*Problem description*:
The records below must be retyped exactly.

*Exercise input*:
------------------------
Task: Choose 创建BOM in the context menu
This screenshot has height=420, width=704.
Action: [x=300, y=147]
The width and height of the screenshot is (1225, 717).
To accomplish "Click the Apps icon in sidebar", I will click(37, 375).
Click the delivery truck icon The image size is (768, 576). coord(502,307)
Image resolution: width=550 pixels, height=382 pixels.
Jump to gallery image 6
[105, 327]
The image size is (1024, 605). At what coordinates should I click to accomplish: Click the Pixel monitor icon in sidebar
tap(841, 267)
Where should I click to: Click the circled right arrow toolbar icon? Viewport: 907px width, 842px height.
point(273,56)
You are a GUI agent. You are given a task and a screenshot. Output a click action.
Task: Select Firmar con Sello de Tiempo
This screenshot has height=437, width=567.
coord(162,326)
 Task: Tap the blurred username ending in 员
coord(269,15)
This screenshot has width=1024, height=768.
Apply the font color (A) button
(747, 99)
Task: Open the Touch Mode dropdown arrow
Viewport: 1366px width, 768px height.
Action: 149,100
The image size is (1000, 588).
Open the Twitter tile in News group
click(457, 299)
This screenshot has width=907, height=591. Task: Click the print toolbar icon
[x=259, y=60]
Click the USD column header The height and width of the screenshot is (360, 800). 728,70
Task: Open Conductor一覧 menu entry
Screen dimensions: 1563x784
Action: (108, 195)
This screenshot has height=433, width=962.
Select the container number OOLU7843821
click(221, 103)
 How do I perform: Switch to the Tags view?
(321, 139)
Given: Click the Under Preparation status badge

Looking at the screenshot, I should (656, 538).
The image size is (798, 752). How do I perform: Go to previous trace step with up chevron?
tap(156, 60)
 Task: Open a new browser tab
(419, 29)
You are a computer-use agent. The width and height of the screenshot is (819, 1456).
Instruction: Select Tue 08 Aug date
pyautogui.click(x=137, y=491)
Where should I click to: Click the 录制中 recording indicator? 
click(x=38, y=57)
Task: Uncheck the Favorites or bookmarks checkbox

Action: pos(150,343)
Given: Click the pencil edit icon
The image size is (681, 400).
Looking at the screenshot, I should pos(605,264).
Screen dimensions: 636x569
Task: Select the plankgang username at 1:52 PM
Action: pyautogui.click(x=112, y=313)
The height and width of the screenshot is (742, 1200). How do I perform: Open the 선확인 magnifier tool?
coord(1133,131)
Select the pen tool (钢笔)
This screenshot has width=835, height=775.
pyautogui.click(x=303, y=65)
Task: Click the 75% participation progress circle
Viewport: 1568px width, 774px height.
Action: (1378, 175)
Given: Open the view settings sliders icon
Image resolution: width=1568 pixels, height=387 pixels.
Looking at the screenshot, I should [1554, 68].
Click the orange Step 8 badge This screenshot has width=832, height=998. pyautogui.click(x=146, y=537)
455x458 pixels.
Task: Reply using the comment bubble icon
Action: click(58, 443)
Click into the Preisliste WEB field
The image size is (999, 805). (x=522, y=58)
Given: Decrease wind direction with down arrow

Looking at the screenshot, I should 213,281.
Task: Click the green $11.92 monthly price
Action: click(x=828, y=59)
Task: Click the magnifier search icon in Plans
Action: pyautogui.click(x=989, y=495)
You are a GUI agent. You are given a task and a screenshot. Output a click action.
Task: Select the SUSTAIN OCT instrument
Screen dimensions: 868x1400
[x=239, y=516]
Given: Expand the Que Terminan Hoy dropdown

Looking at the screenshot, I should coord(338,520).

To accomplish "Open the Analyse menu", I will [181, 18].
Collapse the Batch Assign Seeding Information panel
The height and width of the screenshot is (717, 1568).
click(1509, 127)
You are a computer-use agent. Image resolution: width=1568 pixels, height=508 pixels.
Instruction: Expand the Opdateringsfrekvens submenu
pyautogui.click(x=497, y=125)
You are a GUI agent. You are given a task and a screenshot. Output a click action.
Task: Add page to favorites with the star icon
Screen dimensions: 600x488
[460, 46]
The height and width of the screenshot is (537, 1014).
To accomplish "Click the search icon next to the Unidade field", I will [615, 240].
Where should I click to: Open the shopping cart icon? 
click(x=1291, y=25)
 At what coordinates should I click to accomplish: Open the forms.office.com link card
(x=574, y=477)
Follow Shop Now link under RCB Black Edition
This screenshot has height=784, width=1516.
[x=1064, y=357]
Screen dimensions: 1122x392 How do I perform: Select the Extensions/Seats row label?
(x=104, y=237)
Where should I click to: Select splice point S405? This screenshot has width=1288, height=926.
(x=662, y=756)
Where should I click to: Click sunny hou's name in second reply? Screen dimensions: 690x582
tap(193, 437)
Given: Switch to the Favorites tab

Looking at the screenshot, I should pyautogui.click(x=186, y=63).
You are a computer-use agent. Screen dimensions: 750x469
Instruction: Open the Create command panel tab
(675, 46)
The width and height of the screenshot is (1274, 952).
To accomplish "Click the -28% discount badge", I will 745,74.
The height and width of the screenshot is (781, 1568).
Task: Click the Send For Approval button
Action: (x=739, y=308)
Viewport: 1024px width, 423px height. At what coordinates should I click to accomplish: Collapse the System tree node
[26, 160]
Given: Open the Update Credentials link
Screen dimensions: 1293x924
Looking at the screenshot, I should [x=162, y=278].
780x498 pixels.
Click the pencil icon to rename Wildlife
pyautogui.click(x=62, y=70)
------------------------
*Exercise solution*:
Task: Choose 创建BOM in the context menu
This screenshot has height=420, width=704.
Action: [x=300, y=147]
The width and height of the screenshot is (1225, 717).
To accomplish "Click the Apps icon in sidebar", I will click(37, 375).
Click the delivery truck icon The image size is (768, 576). coord(502,307)
Image resolution: width=550 pixels, height=382 pixels.
Jump to gallery image 6
[105, 327]
The image size is (1024, 605). At what coordinates should I click to accomplish: Click the Pixel monitor icon in sidebar
tap(841, 267)
Where should I click to: Click the circled right arrow toolbar icon? Viewport: 907px width, 842px height.
point(273,56)
You are a GUI agent. You are given a task and a screenshot. Output a click action.
Task: Select Firmar con Sello de Tiempo
This screenshot has height=437, width=567.
coord(162,326)
 Task: Tap the blurred username ending in 员
coord(269,15)
This screenshot has width=1024, height=768.
Apply the font color (A) button
(747, 99)
Task: Open the Touch Mode dropdown arrow
Viewport: 1366px width, 768px height.
Action: 149,100
The image size is (1000, 588).
Open the Twitter tile in News group
click(457, 299)
This screenshot has width=907, height=591. Task: Click the print toolbar icon
[x=259, y=60]
Click the USD column header The height and width of the screenshot is (360, 800). 728,70
Task: Open Conductor一覧 menu entry
Screen dimensions: 1563x784
Action: (108, 195)
This screenshot has height=433, width=962.
Select the container number OOLU7843821
click(221, 103)
 How do I perform: Switch to the Tags view?
(321, 139)
Given: Click the Under Preparation status badge

Looking at the screenshot, I should (656, 538).
The image size is (798, 752). How do I perform: Go to previous trace step with up chevron?
tap(156, 60)
 Task: Open a new browser tab
(419, 29)
You are a computer-use agent. The width and height of the screenshot is (819, 1456).
Instruction: Select Tue 08 Aug date
pyautogui.click(x=137, y=491)
Where should I click to: Click the 录制中 recording indicator? 
click(x=38, y=57)
Task: Uncheck the Favorites or bookmarks checkbox

Action: pos(150,343)
Given: Click the pencil edit icon
The image size is (681, 400).
Looking at the screenshot, I should pos(605,264).
Screen dimensions: 636x569
Task: Select the plankgang username at 1:52 PM
Action: pyautogui.click(x=112, y=313)
The height and width of the screenshot is (742, 1200). How do I perform: Open the 선확인 magnifier tool?
coord(1133,131)
Select the pen tool (钢笔)
This screenshot has width=835, height=775.
pyautogui.click(x=303, y=65)
Task: Click the 75% participation progress circle
Viewport: 1568px width, 774px height.
Action: (1378, 175)
Given: Open the view settings sliders icon
Image resolution: width=1568 pixels, height=387 pixels.
Looking at the screenshot, I should [1554, 68].
Click the orange Step 8 badge This screenshot has width=832, height=998. pyautogui.click(x=146, y=537)
455x458 pixels.
Task: Reply using the comment bubble icon
Action: click(58, 443)
Click into the Preisliste WEB field
The image size is (999, 805). (x=522, y=58)
Given: Decrease wind direction with down arrow

Looking at the screenshot, I should 213,281.
Task: Click the green $11.92 monthly price
Action: click(x=828, y=59)
Task: Click the magnifier search icon in Plans
Action: pyautogui.click(x=989, y=495)
You are a GUI agent. You are given a task and a screenshot. Output a click action.
Task: Select the SUSTAIN OCT instrument
Screen dimensions: 868x1400
[x=239, y=516]
Given: Expand the Que Terminan Hoy dropdown

Looking at the screenshot, I should coord(338,520).

To accomplish "Open the Analyse menu", I will [181, 18].
Collapse the Batch Assign Seeding Information panel
The height and width of the screenshot is (717, 1568).
click(1509, 127)
You are a computer-use agent. Image resolution: width=1568 pixels, height=508 pixels.
Instruction: Expand the Opdateringsfrekvens submenu
pyautogui.click(x=497, y=125)
You are a GUI agent. You are given a task and a screenshot. Output a click action.
Task: Add page to favorites with the star icon
Screen dimensions: 600x488
[460, 46]
The height and width of the screenshot is (537, 1014).
To accomplish "Click the search icon next to the Unidade field", I will [615, 240].
Where should I click to: Open the shopping cart icon? 
click(x=1291, y=25)
 At what coordinates should I click to accomplish: Open the forms.office.com link card
(x=574, y=477)
Follow Shop Now link under RCB Black Edition
This screenshot has height=784, width=1516.
[x=1064, y=357]
Screen dimensions: 1122x392 How do I perform: Select the Extensions/Seats row label?
(x=104, y=237)
Where should I click to: Select splice point S405? This screenshot has width=1288, height=926.
(x=662, y=756)
Where should I click to: Click sunny hou's name in second reply? Screen dimensions: 690x582
tap(193, 437)
Given: Switch to the Favorites tab

Looking at the screenshot, I should pyautogui.click(x=186, y=63).
You are a computer-use agent. Screen dimensions: 750x469
Instruction: Open the Create command panel tab
(675, 46)
The width and height of the screenshot is (1274, 952).
To accomplish "Click the -28% discount badge", I will 745,74.
The height and width of the screenshot is (781, 1568).
Task: Click the Send For Approval button
Action: (x=739, y=308)
Viewport: 1024px width, 423px height. At what coordinates should I click to accomplish: Collapse the System tree node
[26, 160]
Given: Open the Update Credentials link
Screen dimensions: 1293x924
Looking at the screenshot, I should [x=162, y=278].
780x498 pixels.
Click the pencil icon to rename Wildlife
pyautogui.click(x=62, y=70)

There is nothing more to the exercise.